=== REQUIRED TASK ===
In the source data below, from the line with "Check the 我需要开具发票 box" to the end, rename "Check" to "Tick" and leave every other part unchanged. Reproduce only those lines, without the pictures.

-- START RECORD EXTRACTS --

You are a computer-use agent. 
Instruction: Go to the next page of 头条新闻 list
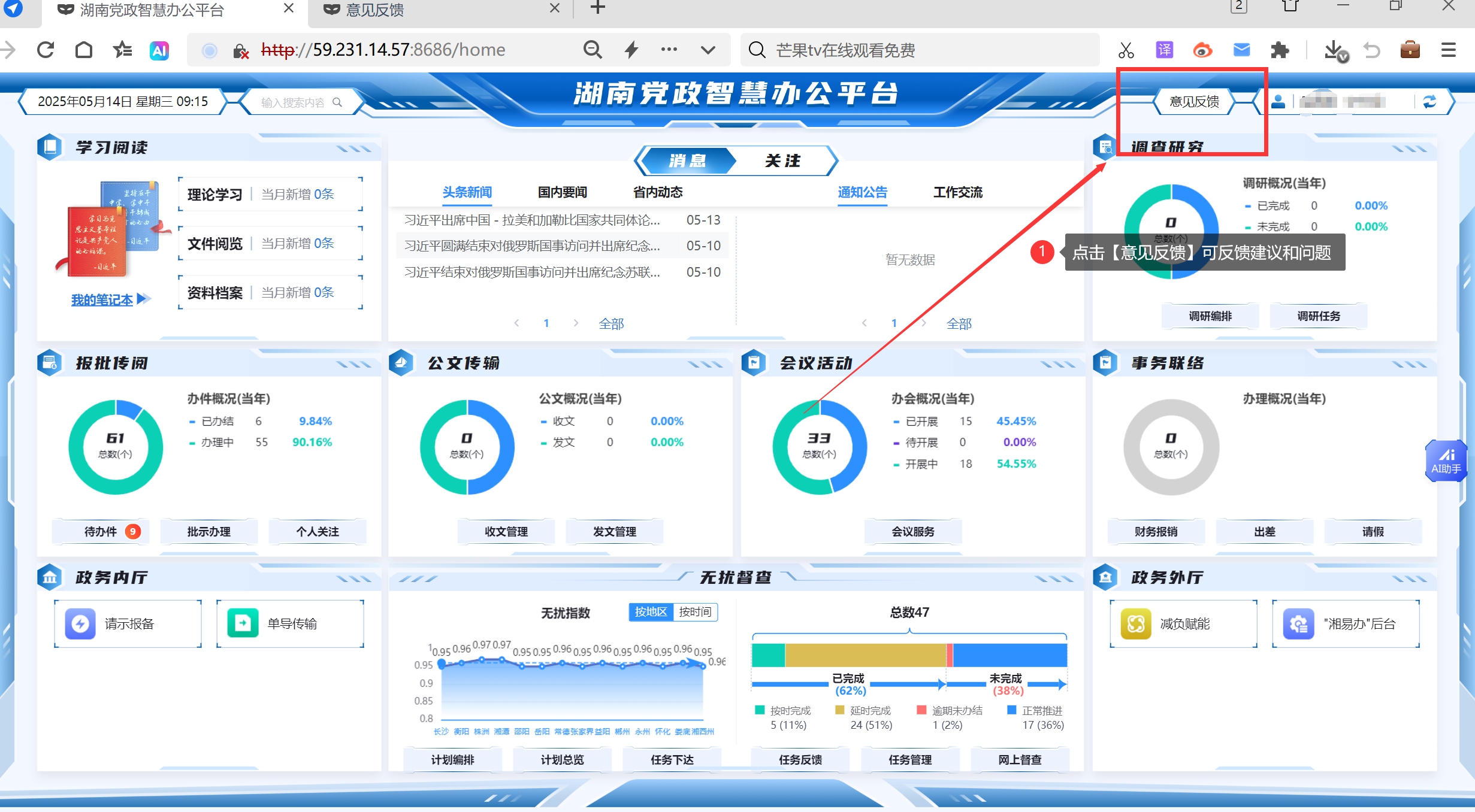pos(576,323)
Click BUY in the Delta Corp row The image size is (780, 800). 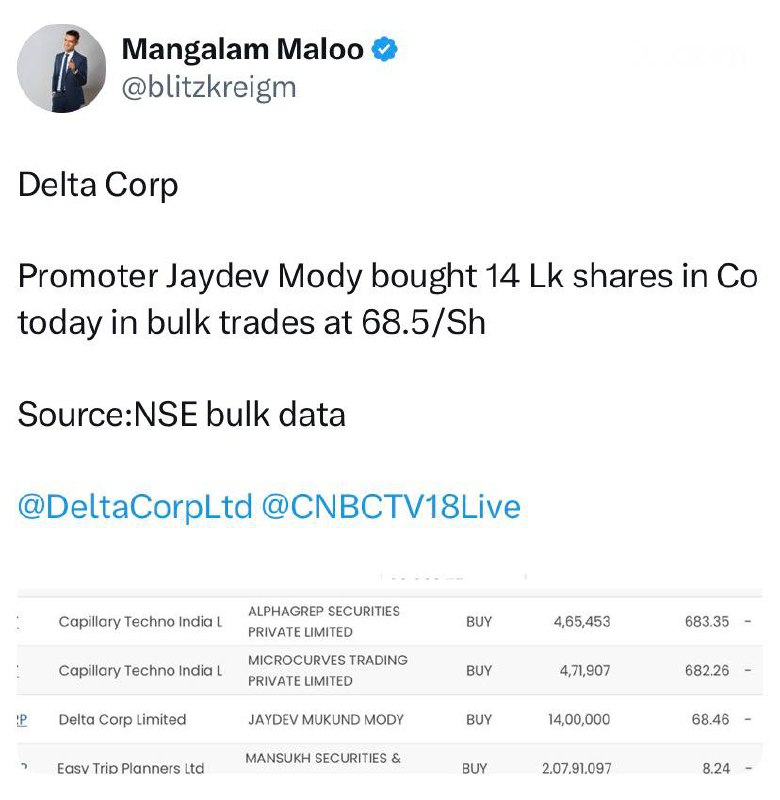tap(479, 719)
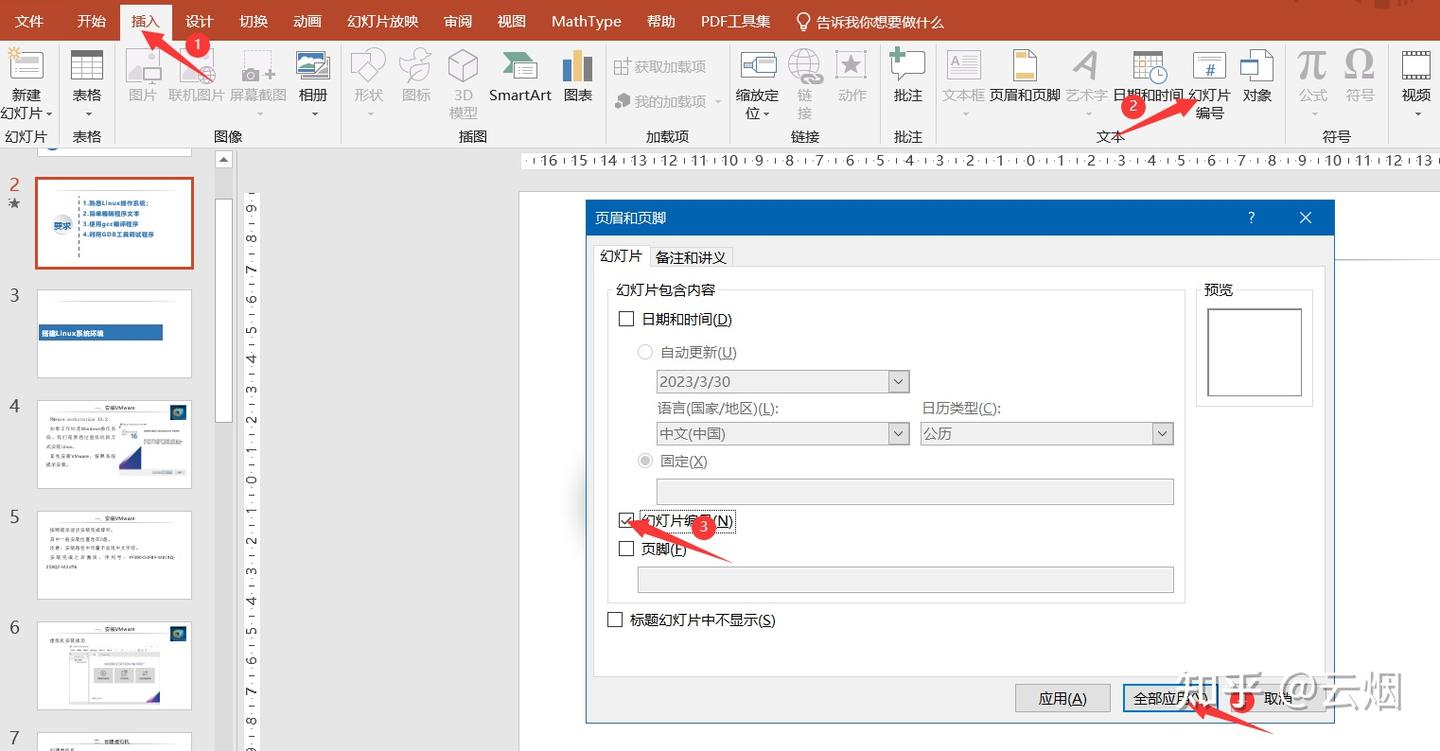This screenshot has width=1440, height=751.
Task: Open the 日历类型 dropdown
Action: tap(1161, 433)
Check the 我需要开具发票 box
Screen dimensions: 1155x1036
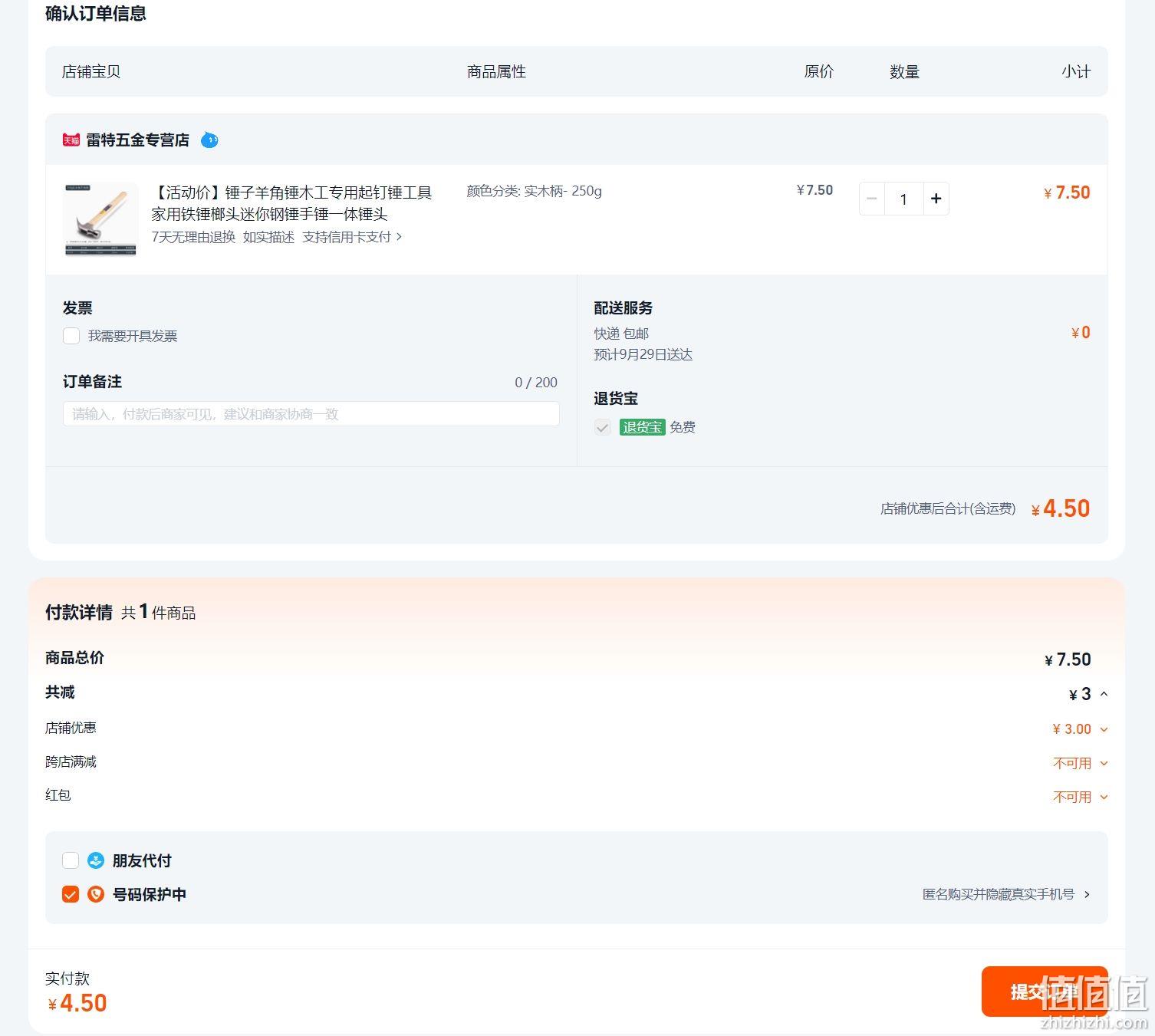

-- END RECORD EXTRACTS --

=== SOLUTION BELOW ===
Tick the 我需要开具发票 box
Screen dimensions: 1155x1036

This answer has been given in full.